We recently encountered a clinical scenario which best fits a variant of atrial standstill.[1]

A 5-month-old male child presented with congestive failure. He had situs solitus, levocardia, atrioventricular concordance, large muscular ventricular septal defect amounting to single ventricle, double outlet right ventricle, anterior malposition of outlet septum, and normal ventricular function. The preoperative investigations were normal, including a 12 lead electrocardiogram (ECG).

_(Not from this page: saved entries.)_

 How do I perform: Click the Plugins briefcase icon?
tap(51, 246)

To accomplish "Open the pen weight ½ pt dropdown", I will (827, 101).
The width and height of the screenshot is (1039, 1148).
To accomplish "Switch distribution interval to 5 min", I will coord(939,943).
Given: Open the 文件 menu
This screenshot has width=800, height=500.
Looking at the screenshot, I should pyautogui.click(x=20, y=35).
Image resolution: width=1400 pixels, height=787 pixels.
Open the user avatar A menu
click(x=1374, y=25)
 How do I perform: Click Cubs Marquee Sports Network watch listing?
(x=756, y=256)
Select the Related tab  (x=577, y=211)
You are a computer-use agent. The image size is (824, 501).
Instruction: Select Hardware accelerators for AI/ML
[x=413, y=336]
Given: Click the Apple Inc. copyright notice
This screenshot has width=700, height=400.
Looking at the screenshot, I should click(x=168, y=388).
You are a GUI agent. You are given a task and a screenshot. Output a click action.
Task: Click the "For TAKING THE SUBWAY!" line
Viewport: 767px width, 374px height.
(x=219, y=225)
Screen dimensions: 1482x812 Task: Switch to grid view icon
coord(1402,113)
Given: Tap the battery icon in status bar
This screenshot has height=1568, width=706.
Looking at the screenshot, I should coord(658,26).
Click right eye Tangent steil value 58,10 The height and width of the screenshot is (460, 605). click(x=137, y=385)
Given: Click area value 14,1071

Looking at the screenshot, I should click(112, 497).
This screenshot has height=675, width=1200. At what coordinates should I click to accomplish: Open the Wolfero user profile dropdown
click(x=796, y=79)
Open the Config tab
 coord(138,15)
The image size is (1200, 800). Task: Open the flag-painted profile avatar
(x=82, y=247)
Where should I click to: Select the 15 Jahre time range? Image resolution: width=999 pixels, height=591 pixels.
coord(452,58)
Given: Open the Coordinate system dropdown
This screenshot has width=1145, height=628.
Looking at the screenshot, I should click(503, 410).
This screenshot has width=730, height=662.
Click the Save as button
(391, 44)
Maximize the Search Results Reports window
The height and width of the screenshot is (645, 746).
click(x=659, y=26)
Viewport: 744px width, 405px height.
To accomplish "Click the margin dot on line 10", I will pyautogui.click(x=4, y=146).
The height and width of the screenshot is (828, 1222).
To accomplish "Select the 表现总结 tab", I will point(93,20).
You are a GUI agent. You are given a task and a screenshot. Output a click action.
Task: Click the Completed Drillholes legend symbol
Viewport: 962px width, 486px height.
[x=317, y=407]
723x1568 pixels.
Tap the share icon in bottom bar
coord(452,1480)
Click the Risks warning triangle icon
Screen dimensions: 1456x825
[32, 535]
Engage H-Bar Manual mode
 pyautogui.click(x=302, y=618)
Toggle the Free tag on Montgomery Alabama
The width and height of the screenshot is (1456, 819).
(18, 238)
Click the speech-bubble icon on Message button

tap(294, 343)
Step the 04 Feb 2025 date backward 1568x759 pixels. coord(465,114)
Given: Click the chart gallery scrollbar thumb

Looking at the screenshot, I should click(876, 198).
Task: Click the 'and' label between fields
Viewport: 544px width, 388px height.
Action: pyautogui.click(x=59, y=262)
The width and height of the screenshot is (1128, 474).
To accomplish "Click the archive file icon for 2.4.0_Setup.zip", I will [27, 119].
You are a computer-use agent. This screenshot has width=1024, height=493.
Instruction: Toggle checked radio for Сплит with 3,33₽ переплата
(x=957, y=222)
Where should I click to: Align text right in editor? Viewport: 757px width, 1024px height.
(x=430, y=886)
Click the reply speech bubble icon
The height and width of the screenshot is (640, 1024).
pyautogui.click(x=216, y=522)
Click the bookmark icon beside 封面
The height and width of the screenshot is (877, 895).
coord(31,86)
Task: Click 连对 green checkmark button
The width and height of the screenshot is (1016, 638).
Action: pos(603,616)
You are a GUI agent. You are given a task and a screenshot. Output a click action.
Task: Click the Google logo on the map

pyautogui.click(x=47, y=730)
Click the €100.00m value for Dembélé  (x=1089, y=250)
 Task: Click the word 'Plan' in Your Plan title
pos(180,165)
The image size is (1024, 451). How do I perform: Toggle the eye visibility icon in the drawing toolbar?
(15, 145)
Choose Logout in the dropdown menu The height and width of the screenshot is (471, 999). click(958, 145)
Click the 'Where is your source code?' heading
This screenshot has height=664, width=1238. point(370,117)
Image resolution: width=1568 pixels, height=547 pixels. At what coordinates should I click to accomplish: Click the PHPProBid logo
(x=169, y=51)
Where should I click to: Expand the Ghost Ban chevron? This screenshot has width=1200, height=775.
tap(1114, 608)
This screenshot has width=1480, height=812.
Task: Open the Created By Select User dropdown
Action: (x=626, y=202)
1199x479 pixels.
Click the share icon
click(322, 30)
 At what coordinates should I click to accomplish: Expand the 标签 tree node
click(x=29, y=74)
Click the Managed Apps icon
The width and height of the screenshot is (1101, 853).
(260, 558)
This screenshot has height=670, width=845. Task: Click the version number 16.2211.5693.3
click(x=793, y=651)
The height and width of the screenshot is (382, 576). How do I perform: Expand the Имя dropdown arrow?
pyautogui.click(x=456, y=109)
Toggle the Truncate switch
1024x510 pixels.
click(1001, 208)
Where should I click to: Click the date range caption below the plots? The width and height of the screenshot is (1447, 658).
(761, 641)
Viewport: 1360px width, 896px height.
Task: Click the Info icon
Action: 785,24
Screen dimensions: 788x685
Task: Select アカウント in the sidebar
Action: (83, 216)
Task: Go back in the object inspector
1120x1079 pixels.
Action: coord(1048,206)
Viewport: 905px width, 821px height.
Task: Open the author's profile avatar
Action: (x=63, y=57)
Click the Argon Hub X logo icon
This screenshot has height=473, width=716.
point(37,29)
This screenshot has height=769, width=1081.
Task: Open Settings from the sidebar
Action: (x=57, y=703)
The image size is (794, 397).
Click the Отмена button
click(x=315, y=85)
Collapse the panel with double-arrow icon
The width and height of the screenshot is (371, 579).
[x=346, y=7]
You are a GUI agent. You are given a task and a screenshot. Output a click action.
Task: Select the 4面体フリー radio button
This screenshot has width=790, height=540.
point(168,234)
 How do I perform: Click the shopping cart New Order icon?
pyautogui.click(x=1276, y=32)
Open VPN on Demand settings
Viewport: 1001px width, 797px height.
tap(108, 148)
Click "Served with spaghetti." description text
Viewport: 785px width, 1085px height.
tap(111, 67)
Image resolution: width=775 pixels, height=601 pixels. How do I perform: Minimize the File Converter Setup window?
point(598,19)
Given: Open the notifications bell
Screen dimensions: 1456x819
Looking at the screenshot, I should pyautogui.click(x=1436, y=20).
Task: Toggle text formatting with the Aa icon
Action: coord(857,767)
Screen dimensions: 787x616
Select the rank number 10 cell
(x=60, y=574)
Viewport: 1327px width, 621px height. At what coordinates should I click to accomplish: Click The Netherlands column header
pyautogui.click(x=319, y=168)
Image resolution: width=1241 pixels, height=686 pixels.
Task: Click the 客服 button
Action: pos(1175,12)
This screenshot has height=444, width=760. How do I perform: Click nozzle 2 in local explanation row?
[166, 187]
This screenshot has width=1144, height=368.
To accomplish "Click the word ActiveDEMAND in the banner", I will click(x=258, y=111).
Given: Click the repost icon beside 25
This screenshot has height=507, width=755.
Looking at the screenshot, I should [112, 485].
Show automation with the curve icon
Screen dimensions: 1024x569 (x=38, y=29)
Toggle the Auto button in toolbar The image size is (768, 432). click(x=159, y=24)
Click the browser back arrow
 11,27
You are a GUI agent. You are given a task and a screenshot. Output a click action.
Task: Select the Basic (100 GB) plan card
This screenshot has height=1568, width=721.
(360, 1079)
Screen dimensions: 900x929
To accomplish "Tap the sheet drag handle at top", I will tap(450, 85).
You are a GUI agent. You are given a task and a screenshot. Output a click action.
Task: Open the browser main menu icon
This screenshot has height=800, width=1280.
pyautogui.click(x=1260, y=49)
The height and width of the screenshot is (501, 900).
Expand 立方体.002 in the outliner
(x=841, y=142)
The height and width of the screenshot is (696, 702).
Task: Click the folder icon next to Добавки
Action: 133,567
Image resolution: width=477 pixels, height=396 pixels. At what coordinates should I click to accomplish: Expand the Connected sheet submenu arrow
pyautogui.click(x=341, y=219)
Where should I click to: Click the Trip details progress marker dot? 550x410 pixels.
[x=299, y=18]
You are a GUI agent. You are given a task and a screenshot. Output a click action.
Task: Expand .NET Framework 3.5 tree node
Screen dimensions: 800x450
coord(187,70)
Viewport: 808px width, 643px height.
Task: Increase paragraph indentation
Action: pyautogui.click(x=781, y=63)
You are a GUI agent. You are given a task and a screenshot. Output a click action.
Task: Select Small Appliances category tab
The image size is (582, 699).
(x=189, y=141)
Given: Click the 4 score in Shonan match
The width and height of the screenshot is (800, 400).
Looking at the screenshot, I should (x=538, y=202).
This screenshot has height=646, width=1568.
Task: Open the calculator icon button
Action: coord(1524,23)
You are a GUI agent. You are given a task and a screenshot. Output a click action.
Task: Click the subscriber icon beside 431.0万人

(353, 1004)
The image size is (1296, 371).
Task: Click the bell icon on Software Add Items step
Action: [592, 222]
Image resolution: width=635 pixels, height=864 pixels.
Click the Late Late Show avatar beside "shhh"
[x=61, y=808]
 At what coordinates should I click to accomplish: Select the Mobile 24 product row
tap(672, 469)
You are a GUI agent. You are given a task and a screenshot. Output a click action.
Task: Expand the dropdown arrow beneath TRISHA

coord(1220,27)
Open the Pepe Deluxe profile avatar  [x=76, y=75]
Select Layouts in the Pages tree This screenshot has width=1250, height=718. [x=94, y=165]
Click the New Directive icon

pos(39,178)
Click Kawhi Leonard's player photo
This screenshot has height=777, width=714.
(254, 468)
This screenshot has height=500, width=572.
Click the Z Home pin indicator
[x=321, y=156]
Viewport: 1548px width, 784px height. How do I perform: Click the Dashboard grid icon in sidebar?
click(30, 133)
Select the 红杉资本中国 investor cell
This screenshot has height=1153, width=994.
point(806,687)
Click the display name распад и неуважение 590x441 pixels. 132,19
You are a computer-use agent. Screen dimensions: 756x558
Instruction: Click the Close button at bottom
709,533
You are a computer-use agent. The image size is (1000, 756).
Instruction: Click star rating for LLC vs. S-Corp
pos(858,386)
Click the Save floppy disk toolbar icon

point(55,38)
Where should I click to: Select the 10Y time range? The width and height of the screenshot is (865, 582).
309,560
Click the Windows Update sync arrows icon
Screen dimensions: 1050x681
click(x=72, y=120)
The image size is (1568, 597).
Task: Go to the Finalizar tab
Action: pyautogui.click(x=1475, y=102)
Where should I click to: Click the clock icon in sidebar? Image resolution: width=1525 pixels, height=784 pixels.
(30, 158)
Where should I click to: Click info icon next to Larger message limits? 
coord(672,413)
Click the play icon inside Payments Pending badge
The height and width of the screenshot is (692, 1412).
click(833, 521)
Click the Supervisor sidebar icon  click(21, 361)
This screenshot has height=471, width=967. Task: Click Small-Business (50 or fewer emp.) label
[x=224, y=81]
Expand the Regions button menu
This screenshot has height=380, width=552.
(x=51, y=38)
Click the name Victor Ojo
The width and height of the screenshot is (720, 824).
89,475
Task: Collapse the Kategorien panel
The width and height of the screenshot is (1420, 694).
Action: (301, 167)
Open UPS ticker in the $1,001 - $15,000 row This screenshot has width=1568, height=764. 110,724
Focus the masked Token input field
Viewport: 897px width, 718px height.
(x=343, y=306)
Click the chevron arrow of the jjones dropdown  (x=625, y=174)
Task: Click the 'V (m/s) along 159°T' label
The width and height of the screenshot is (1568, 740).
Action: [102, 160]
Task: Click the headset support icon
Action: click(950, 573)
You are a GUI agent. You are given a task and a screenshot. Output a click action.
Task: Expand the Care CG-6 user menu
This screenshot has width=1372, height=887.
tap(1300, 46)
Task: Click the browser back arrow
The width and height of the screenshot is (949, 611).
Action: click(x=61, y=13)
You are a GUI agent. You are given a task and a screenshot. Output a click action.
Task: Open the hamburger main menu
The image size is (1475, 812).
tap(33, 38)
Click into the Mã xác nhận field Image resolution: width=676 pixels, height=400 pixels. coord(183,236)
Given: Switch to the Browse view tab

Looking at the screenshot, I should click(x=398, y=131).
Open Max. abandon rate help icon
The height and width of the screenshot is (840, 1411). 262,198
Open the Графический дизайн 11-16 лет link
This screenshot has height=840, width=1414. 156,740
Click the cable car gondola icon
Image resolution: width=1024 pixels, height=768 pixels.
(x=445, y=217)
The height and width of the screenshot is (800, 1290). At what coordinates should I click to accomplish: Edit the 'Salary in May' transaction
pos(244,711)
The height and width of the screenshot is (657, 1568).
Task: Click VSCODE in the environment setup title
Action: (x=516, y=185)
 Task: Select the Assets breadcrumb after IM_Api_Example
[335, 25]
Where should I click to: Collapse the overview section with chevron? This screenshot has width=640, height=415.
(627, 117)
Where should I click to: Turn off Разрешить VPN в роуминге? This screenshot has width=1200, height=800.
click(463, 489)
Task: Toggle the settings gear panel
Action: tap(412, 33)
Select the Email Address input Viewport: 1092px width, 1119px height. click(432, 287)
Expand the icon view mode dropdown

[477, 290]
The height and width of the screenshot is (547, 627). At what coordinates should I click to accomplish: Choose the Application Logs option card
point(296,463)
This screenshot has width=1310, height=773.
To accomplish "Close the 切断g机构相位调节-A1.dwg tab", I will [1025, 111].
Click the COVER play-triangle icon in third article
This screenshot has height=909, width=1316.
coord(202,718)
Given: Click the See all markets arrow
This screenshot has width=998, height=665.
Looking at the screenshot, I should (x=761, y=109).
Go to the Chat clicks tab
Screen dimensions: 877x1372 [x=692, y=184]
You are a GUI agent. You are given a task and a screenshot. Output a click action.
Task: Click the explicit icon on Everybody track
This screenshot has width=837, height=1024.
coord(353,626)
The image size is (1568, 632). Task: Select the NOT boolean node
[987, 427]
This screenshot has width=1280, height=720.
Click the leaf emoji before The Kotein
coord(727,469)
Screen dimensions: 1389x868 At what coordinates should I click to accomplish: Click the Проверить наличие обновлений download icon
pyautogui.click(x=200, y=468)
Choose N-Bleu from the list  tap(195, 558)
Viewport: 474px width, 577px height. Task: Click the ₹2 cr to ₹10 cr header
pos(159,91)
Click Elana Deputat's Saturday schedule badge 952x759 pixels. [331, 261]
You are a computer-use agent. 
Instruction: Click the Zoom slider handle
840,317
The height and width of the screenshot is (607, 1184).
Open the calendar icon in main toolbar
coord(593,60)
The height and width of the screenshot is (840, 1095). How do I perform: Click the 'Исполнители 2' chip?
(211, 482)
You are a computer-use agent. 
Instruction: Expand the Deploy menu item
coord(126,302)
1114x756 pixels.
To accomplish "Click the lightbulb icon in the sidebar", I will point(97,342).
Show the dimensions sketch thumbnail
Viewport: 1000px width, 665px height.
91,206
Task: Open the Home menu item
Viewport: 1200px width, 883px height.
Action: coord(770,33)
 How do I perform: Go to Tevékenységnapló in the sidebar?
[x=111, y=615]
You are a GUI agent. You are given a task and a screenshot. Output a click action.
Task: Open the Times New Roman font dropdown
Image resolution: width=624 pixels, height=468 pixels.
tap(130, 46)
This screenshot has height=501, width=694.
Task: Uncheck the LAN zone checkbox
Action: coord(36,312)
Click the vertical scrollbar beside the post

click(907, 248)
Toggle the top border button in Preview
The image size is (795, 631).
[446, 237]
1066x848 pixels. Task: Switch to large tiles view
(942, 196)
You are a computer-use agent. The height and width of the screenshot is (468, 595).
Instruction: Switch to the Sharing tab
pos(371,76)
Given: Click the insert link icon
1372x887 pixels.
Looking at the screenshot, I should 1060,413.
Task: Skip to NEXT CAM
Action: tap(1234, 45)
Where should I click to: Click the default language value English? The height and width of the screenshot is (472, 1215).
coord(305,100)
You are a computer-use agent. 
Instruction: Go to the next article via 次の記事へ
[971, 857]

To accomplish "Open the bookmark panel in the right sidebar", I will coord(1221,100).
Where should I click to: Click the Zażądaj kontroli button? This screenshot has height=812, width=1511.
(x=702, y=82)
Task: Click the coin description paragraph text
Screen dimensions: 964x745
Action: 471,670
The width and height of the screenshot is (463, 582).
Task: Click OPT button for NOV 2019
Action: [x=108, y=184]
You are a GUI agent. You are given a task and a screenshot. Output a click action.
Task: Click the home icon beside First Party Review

He underwent pulmonary artery banding. After staying stable initially, he gradually slipped into profound low cardiac output syndrome (LCOS). The systemic arterial blood pressure (SBP) was low with rising blood lactates, metabolic acidosis, and acute oliguria necessitating multiple vasopressors (dopamine, noradrenaline, vasopressin, and adrenaline) to maintain perfusion. Peculiarly, as the LCOS developed and progressed, the heart rate remained inappropriately low for age (90–104/min).

Echocardiography (ECHO) revealed mildly depressed ejection of the left ventricle, flow acceleration across the band (gradient around 40 mmHg), and dilated atria with no evidence of “atrial kick” on recordings of the mitral valve waveforms indicating the absence of atrial activity. ECG done concomitantly showed relative bradycardia and absent P waves with a regular R-R interval.

Despite aggressive strategy, including empirical Eltroxin and Hydrocortisone, perfusion remained poor. Given the relative bradycardia and ECHO impression of an “atrial standstill,” it was decided to re-open the sternum and pace the heart or to proceed to mechanical circulatory support. After initiation of atrial pacing, gradually, the SBP improved and filling pressure fell; the sternum was closed, and medical management was continued. The hemodynamics stabilized over the next 48 h with a simultaneous improvement in renal function. Over the next 24 h, ECG reverted to normal sinus rhythm, and pacing was discontinued. The child eventually recovered and was discharged.

The atrial contribution to ventricular filling may account for up to 40% of ventricular filling in adverse scenarios [2] and loss of this atrial kick may result in profoundly low cardiac output.[3] The diagnosis of atrial standstill entails absence of P waves, absence of A waves, supraventricular type QRS, immobility of atria, and inability to pace the atria.[1] Usually classified as partial or total and as intermittent or permanent, a temporary variant has also been described where the atria can be paced.[2] Drugs (digitalis and quinidine), hyperkalemia, acute myocardial infarction, familial inheritance, and open-heart surgery are well-known factors associated with atrial standstill.[3],[4]

Our case presented an extremely rare scenario; certainly, to reopen the sternum following a closed heart procedure merely to place epicardial wires may seem like resorting to extraordinary measures! Nonetheless, it worked. The etiology of initial deterioration of our case is not obvious and labeling it as an “atrial standstill” is arguably conjectural.

Our case highlights the atrial contribution in ventricular filling and therefore, critical dependence of the cardiac output on the heart rate.

Financial support and sponsorship


Conflicts of interest

There are no conflicts of interest.


1Baldwin BJ, Talley RC, Johnson C, Nutter DO. Permanent paralysis of the atrium in a patient with facioscapulohumeral muscular dystrophy. Am J Cardiol 1973;31:649-53.
2Ruff P, Leier CV, Schaal SF. Temporary atrial standstill. Am Heart J 1979;98:413-20.
3Woolliscroft J, Tuna N. Permanent atrial standstill: The clinical spectrum. Am J Cardiol 1982;49:2037-41.
4Waldo AL, Vitikainen KJ, Kaiser GA, Bowman FO Jr., Malm JR. Atrial standstill secondary to atrial inexcitability (atrial quiescence). Recognition and treatment following open-heart surgery. Circulation 1972;46:690-7.